Research Associate MIT: Physics Education Research
RELATE.MIT.edu group, Prof. Dave Pritchard
The REsearch on
Learning Assessing and Tutoring Effectively group is studying
and improving assessment and learning in novel and impactful ways. Using
psychometrics and machine learning we’ve analyzed 180k administrations of the
Force Concept Inventory (FCI) to discover student misconceptions and then
find the degree to which each student or class harbors each misconception. Our misconceptions are weighted clusters of
wrong answers exhibiting an identifiable misconception that are preferentially
selected by the subset students who hold this misconception.
The postdoc will help set the research
agenda for our powerful new analysis tools, carry out the research with the
group, and write papers. Research directions include
characterizing the nature of misconceptions, studying the effects of various
pedagogies on their remediation, and placing them in a cognitive context. An
important short-time goal is a web site to analyze administrations of the FCI
to inform students and teachers on how deeply they hold each of the ~ 25
misconceptions that we have discovered and (given pre- and post-tests) as well
as the extent to which their instruction has reduced these levels. We also plan to probe the universality
of misconceptions on the FCI by
similarly analyzing the Force and Motion Conceptual Evaluation.

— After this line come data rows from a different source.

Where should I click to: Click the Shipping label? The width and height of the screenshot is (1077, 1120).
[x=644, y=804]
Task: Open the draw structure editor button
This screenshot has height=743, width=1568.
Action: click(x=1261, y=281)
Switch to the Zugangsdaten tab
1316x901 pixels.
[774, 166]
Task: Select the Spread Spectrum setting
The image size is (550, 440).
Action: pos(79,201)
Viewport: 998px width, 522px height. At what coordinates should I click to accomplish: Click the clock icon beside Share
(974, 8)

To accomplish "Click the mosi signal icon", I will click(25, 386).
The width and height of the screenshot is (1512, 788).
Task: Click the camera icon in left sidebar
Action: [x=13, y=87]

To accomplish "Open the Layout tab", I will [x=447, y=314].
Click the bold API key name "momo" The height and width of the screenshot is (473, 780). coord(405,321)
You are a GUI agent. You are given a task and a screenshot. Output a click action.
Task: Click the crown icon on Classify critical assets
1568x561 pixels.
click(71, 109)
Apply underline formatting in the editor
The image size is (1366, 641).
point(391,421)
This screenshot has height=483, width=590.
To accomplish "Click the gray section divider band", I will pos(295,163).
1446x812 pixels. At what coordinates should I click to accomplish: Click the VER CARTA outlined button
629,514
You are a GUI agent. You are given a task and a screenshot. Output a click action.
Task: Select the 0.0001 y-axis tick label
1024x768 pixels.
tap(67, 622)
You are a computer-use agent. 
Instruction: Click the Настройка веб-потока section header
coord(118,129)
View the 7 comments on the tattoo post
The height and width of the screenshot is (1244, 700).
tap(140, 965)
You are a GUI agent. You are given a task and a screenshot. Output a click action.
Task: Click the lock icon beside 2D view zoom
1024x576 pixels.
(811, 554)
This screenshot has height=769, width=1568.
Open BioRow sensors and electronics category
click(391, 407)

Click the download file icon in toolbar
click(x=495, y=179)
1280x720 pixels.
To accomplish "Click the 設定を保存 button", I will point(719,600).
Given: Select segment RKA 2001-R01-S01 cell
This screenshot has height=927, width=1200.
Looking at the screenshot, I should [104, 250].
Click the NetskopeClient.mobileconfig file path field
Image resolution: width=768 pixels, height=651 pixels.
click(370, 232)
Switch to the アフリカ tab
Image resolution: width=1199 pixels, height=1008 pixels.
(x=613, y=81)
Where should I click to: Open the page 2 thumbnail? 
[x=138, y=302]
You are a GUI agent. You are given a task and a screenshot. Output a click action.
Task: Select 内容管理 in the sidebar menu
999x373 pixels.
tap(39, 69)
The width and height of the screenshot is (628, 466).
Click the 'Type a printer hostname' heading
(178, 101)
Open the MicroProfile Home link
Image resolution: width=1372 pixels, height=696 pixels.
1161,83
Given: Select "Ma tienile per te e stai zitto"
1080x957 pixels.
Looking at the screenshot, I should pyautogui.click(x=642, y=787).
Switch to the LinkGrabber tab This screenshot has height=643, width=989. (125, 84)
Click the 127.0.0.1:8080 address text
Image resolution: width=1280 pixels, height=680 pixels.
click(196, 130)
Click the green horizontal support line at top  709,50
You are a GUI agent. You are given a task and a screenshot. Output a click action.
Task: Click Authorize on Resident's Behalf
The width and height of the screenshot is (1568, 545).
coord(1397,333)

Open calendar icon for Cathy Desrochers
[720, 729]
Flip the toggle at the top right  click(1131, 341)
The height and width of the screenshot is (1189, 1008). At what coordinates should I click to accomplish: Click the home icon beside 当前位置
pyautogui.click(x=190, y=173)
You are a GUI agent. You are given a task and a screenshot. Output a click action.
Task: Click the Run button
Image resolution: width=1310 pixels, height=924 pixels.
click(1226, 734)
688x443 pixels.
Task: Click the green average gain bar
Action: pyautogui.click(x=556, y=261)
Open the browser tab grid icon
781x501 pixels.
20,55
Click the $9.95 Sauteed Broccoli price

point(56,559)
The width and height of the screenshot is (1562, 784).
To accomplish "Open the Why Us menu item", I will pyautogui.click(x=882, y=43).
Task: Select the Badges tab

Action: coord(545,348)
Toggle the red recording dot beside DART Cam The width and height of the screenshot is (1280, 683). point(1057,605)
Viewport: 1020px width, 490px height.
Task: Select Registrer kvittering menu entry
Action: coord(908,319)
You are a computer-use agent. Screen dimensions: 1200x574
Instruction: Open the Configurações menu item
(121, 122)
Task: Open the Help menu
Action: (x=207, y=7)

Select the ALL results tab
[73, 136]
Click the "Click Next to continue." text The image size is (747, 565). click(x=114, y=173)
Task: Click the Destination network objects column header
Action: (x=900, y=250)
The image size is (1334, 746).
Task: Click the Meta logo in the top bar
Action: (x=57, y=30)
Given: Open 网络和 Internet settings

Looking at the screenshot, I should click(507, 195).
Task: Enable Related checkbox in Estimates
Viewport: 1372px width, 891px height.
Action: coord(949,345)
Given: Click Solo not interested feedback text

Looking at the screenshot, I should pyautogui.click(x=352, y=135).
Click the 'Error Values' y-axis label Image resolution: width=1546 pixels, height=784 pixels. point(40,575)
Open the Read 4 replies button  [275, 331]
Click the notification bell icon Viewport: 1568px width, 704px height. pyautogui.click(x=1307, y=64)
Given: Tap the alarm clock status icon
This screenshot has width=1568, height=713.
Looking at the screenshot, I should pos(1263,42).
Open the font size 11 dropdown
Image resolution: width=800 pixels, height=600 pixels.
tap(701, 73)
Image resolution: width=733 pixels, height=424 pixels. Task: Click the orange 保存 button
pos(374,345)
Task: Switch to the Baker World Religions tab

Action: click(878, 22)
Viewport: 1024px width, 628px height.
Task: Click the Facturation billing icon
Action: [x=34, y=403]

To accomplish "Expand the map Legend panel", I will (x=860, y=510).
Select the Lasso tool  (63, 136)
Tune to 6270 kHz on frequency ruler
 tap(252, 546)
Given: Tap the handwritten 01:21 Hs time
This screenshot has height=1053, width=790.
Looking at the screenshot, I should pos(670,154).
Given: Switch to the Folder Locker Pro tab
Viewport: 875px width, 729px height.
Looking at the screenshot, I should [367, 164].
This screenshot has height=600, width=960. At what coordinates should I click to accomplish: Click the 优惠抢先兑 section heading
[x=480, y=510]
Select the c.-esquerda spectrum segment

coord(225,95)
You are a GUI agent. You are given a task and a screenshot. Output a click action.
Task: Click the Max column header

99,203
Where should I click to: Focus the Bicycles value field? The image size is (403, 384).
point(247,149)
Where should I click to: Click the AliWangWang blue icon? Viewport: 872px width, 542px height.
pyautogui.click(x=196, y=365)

RELATE has expertise in educational data
mining, psychometrics including multi-dimensional item response theory, and
experience in designing online experiments and learning environments (including
MasteringPhysics.com).
Our postdocs have collaborated in the
physics department teaching and online education development group. All former RELATE alumni have obtained jobs
in academia (~ 7 at MIT) or education companies.
Additionally, the PI is restarting an
informal month-long “Puzzles and Paradoxes of Physics” and the postdoc may
serve as a co-teacher and co-keeper of the associated puzzles and paradoxes
plus discussions.
Requisite
Knowledge and Skills:
Thoughtful
analysis skills for understanding data
Understand
statistical packages and programming (Python helpful)
Writing
impactful and clear research articles
Knowledge
of education research literature and teaching experience
A Ph.D
or Ed.D in physics involving data analysis, PER, AI, machine learning,
statistics and data mining, or cognitive science is necessary. Applicants
must be comfortable working both alone and with others.
Inquiries
and applications (cover letter, CV, first author paper, and list of at least
three references) should be sent to relateMIT@gmail.com (please include
“postdoc application” in subject line). Salary $73k. Review of
applications will begin immediately; starting date Summer 2026.
MIT is
an Affirmative Action/Equal Opportunity employer, and this job has the standard
MIT benefits.
Prof. David E. Pritchard dpritch@mit.edu
Room 26-241 Dept. of Physics, MIT
77 Massachusetts Ave. , Cambridge, MA 02139.